§ **BRIEF**: Reproduce the stretch of the business combination note from "Assuming the assets" through "approximately $0.6 million.", word for word.

§ **SUPPLIED PASSAGE**:
8. Business Combination

 

On February 1, 2016, the Company acquired the assets of Vogel Capital, Inc., d/b/a Diamond Machining Technology (“DMT”) based in Marlborough, MA for $6.97 million in cash. The DMT products are leaders in sharpening tools for knives, scissors, chisels, and other cutting tools. The DMT products use finely dispersed diamonds on the surfaces of sharpeners. The acquired assets include over 50 patents and trademarks.

 

The purchase price was allocated to assets acquired and liabilities assumed as follows (in thousands):

 

Assets:     
Accounts Receivable  $1,145 
Inventory   280 
Equipment   262 
Prepaid expenses   176 
Intangible Assets   5,481 
Total assets  $7,344 

 

Liabilities     
Accounts Payable  $192 
Accrued Expense   181 
Total liabilities  $373 

 

 

Assuming the assets of DMT were acquired on January 1, 2016, unaudited pro forma combined net sales for the three months ended March 31, 2016 for the Company would have been approximately $25.9 million. Unaudited pro forma combined net income for the three months ended March 31, 2016 for the Company would have been approximately $0.6 million.

§ **DATA EXCERPTS**:
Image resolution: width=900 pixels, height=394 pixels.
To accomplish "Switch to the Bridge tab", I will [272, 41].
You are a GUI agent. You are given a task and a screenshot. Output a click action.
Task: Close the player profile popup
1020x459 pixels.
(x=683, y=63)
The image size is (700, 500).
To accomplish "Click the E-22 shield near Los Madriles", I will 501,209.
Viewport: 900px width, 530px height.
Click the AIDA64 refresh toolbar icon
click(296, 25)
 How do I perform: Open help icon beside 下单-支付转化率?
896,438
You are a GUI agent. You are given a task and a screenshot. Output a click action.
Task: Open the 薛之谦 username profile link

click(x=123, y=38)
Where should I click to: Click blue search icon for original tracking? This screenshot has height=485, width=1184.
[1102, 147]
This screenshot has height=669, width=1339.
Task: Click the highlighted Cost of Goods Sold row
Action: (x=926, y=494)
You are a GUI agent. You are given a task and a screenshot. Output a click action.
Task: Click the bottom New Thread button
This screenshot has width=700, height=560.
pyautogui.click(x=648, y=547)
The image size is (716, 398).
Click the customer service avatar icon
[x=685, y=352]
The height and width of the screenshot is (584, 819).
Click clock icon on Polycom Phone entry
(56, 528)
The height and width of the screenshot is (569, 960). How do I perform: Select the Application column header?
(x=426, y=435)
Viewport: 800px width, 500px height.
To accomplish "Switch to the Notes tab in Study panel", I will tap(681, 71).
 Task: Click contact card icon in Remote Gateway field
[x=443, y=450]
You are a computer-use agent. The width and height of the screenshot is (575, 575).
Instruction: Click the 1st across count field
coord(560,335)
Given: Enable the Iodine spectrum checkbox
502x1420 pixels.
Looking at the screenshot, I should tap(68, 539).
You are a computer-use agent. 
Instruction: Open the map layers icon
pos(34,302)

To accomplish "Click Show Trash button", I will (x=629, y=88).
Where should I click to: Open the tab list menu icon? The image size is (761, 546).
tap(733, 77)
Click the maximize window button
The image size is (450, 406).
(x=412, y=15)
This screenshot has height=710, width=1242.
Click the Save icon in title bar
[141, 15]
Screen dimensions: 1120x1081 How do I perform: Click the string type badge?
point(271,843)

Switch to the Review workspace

§ **RESPONSE**:
Assuming the assets of DMT were acquired on January 1, 2016, unaudited pro forma combined net sales for the three months ended March 31, 2016 for the Company would have been approximately $25.9 million. Unaudited pro forma combined net income for the three months ended March 31, 2016 for the Company would have been approximately $0.6 million.